Deciphering the mitochondria-inflammation axis: Insights and therapeutic strategies for heart failure

Heart failure (HF) is a clinical syndrome resulting from left ventricular systolic and diastolic dysfunction, leading to significant morbidity and mortality worldwide. Despite improvements in medical treatment, the prognosis of HF patients remains unsatisfactory, with high rehospitalization rates and substantial economic burdens. The heart, a high-energy-consuming organ, relies heavily on ATP production through oxidative phosphorylation in mitochondria. Mitochondrial dysfunction, characterized by impaired energy production, oxidative stress, and disrupted calcium homeostasis, plays a crucial role in HF pathogenesis. Additionally, inflammation contributes significantly to HF progression, with elevated levels of circulating inflammatory cytokines observed in patients.

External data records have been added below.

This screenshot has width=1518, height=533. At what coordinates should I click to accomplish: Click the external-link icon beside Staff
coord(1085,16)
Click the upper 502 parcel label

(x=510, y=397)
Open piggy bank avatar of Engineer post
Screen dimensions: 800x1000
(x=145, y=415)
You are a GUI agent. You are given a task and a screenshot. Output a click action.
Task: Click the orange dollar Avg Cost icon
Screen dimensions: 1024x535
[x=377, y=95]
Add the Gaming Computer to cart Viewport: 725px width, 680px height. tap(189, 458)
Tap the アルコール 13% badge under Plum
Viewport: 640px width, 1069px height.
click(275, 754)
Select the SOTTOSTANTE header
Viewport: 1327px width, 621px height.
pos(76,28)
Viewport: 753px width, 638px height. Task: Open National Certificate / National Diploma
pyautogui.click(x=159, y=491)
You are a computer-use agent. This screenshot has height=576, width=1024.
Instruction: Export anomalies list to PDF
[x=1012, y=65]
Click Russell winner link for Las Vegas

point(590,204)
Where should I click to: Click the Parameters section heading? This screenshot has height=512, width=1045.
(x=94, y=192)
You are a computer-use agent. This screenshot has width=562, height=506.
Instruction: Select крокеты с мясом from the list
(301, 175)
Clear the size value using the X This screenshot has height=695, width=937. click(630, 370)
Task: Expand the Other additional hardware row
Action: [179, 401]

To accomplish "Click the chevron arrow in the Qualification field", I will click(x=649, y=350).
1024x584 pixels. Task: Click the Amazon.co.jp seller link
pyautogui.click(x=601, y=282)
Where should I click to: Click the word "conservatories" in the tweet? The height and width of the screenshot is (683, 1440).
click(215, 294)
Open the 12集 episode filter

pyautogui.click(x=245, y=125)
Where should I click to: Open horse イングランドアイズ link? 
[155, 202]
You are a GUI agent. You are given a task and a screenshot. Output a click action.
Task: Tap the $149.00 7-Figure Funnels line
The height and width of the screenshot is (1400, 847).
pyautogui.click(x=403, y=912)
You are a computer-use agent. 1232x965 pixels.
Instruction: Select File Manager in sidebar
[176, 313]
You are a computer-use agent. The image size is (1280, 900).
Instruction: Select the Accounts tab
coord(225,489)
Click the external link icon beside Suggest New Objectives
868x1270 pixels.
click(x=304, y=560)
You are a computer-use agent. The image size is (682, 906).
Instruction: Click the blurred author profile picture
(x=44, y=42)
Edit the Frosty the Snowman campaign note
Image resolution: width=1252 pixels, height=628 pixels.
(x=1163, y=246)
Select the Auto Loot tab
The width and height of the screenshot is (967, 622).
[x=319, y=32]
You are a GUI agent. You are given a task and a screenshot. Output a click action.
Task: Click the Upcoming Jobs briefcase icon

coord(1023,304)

The interplay between mitochondrial dysfunction and inflammation involves shared risk factors, signaling pathways, and potential therapeutic targets. This review comprehensively explores the mechanisms linking mitochondrial dysfunction and inflammation in HF, including the roles of mitochondrial reactive oxygen species (ROS), calcium dysregulation, and mitochondrial DNA (mtDNA) release in triggering inflammatory responses. Understanding these complex interactions offers insights into novel therapeutic approaches for improving mitochondrial function and relieving oxidative stress and inflammation. Targeted interventions that address the mitochondria-inflammation axis hold promise for enhancing cardiac function and outcomes in HF patients.